“Será necessário uma investigação séria e imparcial sobre este caso”. Assim descreveu o vice-presidente do Sindicato dos Policiais Civis de Alagoas (Sindpol), José Edeilton Gomes, o ato da manhã desta quinta-feira (1º), em frente a Academia da Polícia Militar, Maceió, em repúdio a ação truculenta de militares da Força Nacional contra um agente da PC.
O ato público reuniu cerca de 25 agentes, protestando contra abusos da Força Nacional contra um agente da Polícia Civil que não teve o nome revelado desde então, no dia 20 de outubro, por questão de segurança e possíveis represálias.
Segundo o vice-presidente do Sindpol, José Edeilton Gomes, uma investigação deve ser feita sobre o caso e novos fatos não podem acontecer. “Isso não pode passar em branco e a Força Nacional não pode generalizar esse tipo de atitude contra cidadãos de bem, muito menos com agentes de segurança, como foi o caso do nosso companheiro”, afirmou.

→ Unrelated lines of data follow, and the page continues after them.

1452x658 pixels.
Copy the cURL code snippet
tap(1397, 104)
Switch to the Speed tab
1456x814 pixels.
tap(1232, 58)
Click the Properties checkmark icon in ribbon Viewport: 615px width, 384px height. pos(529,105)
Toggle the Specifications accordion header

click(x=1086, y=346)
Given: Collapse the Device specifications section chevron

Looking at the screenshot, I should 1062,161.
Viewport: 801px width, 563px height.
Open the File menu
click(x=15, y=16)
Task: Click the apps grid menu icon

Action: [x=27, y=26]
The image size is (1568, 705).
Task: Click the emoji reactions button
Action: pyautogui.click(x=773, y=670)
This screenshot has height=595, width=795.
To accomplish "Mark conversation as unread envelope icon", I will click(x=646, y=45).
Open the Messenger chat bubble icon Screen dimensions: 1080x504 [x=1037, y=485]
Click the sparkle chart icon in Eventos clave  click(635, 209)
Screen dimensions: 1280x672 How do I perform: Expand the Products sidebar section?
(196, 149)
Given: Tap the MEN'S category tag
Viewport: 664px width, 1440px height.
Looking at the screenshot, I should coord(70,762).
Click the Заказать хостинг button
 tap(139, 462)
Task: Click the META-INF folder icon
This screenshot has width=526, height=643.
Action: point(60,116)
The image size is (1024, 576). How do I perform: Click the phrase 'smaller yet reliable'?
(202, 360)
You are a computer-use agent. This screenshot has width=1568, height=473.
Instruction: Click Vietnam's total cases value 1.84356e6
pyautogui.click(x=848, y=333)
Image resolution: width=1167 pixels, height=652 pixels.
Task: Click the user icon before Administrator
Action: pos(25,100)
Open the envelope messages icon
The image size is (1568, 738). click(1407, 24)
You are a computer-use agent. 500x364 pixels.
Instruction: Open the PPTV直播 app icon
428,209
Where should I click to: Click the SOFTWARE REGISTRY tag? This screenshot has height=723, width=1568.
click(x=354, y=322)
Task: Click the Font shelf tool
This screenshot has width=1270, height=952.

O dirigente do sindicato ainda confirmou, que várias testemunhas podem reforçar a tese de que o policial que estava com familiares e amigos no dia do acontecido, em momento algum reagiu a abordagem dos militares da Força Nacional, uma vez que teria apresentado a carteira funcional, procurando evitar constrangimentos ou algum mal entendido.
Durante o ato público, o sindicato exigiu que os sete policiais da Força Nacional, envolvidos na prisão do policial civil, incluindo o capitão Frederico, sejam devidamente punidos diante da ação considerada irregular.
Uma reunião na última semana na sede da Polícia Civil, que teve a participação do delegado-geral da Polícia Civil, Paulo Cerqueira, junto com o delegado Carlos Reis, diretor de Policia Judiciária Metropolitana, juntamente com diretores do Sindicato da Policia Civil de Alagoas (Sindpol) e representantes da Força Nacional (FN) trataram do caso e na oportunidade o comandante da FN em Alagoas, capitão Gondim, se mostrou surpreso e afastou os responsáveis durante a investigação.
O CASO
O policial civil estava em um churrasquinho com parentes, no dia 20 de outubro, no bairro do Jacintinho, quando foi abordado pelos integrantes da Força Nacional. Na ocasião, ele se identificou e entregou arma e documentos, mas, mesmo assim, o militar exigiu que o policial civil colocasse as mãos na cabeça. Ele questionou a operação e foi preso, conduzido à Central de Polícia. No percurso, dentro da viatura, o agente teve suas mãos pressionadas por policiais da Força Nacional, por cerca de 10 minutos, que provocaram hematomas.
Em reunião na Delegacia Geral, o coordenador da Força Nacional, capitão Edson Gondim, informou que afastou temporariamente três policiais acusados de abuso de autoridade. O Sindpol exige que os sete policiais da FN sejam afastados.